**TEXTAUSZUG:**
----------

Diskussionsbeiträge
der Projektgruppe Friedensforschung Konstanz, Nr. 53, 2004
Südkurier, 23.02.91
"Denkbar
schlechteste Lösung"
Israelische Politiker sehen bei einem sofortigen Waffenstillstand erhöhte
Gefahr für ihr Land
Von SÜDKURIER-Korrespondent Charles A. Landmann, Tel Aviv
Als
schlechtestmögliche aller Lösungen wird in Israel ein sofortiger Waffenstillstand
bezeichnet. Man hofft, daß die USA die irakische Kriegsmaschinerie
vollständig zerstören und Saddam Hussein von der Macht vertrieben
wird. 'Sehr schlecht und gefährlich' für Israel
bezeichnete Ministerpräsident Jizchak Schamir die Möglichkeit, daß
Saddam Hussein nach Ende des Golfkrieges an der Macht und 'ein substantieller
Teil seiner gewaltigen Armee intakt bleibt'.
Praktisch
alle Kommentatoren werteten die Möglichkeit eines Waffenstillstandes zum
gegenwärtigen Zeitpunkt als die 'für Israel schlechtestmögliche
Lösung'. Die Tatsache, daß der Irak erstmals
auf das Junktim Kuwait-Palästina verzichtet hat, wird zwar erwähnt,
nicht aber als politischer Erfolg eingestuft.
Eine sofortige Einstellung der Kampfhandlungen würde
Israel nicht nur weiterhin der Gefahr irakischer Raketenangriffe aussetzen,
sondern diese gar noch erhöhen. Einerseits wäre der jüdische
Staat praktisch auf sich allein gestellt und andererseits könnte der Irak
dann sein gesamtes Angriffspotential auf Israel richten.

----------

**ZEILEN DES DATENSATZES:**
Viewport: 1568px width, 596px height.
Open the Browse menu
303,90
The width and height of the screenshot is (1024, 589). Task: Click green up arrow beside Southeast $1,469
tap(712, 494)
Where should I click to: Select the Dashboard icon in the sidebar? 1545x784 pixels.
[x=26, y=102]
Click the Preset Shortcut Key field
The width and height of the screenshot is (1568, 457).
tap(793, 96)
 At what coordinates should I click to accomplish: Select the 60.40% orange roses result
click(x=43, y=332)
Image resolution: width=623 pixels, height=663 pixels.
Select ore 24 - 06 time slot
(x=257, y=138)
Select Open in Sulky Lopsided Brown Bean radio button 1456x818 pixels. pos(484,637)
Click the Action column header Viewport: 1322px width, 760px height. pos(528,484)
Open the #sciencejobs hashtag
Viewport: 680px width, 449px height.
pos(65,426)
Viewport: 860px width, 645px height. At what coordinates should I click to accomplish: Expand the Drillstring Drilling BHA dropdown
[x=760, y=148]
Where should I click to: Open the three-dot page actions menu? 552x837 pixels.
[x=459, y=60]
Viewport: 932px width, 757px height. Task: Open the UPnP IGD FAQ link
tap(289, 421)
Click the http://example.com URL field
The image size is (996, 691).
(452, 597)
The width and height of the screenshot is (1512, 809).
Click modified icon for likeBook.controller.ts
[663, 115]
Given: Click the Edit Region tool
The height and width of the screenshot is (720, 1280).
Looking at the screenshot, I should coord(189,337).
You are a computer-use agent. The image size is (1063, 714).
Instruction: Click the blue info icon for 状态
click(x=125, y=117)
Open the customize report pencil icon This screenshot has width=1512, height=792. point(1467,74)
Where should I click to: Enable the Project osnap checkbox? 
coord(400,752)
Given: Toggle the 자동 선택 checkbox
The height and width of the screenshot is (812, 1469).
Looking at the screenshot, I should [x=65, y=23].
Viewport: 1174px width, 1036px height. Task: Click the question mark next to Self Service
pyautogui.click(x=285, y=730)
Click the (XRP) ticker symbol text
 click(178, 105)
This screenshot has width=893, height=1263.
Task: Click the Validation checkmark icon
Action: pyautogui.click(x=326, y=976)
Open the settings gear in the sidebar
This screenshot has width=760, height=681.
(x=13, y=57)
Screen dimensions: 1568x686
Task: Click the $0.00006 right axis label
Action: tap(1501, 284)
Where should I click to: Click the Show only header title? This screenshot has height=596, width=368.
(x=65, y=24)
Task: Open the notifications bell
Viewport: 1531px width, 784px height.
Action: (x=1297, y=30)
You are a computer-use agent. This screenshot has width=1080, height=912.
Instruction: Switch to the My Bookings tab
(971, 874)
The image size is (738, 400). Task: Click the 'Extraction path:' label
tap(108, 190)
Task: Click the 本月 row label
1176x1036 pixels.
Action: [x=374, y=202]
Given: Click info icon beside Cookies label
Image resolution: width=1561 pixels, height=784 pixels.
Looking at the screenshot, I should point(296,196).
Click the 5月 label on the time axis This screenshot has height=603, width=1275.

----------

**AUFGABENBESCHREIBUNG:**
Entnimm bitte dem Zeitungsartikel über den Waffenstillstand die Passage wortgetreu: Beginne bei den Worten „Eine sofortige Einstellung“ und höre nach „auf Israel richten.“ auf.

**LÖSUNG DER AUFGABE:**
Eine sofortige Einstellung der Kampfhandlungen würde
Israel nicht nur weiterhin der Gefahr irakischer Raketenangriffe aussetzen,
sondern diese gar noch erhöhen. Einerseits wäre der jüdische
Staat praktisch auf sich allein gestellt und andererseits könnte der Irak
dann sein gesamtes Angriffspotential auf Israel richten.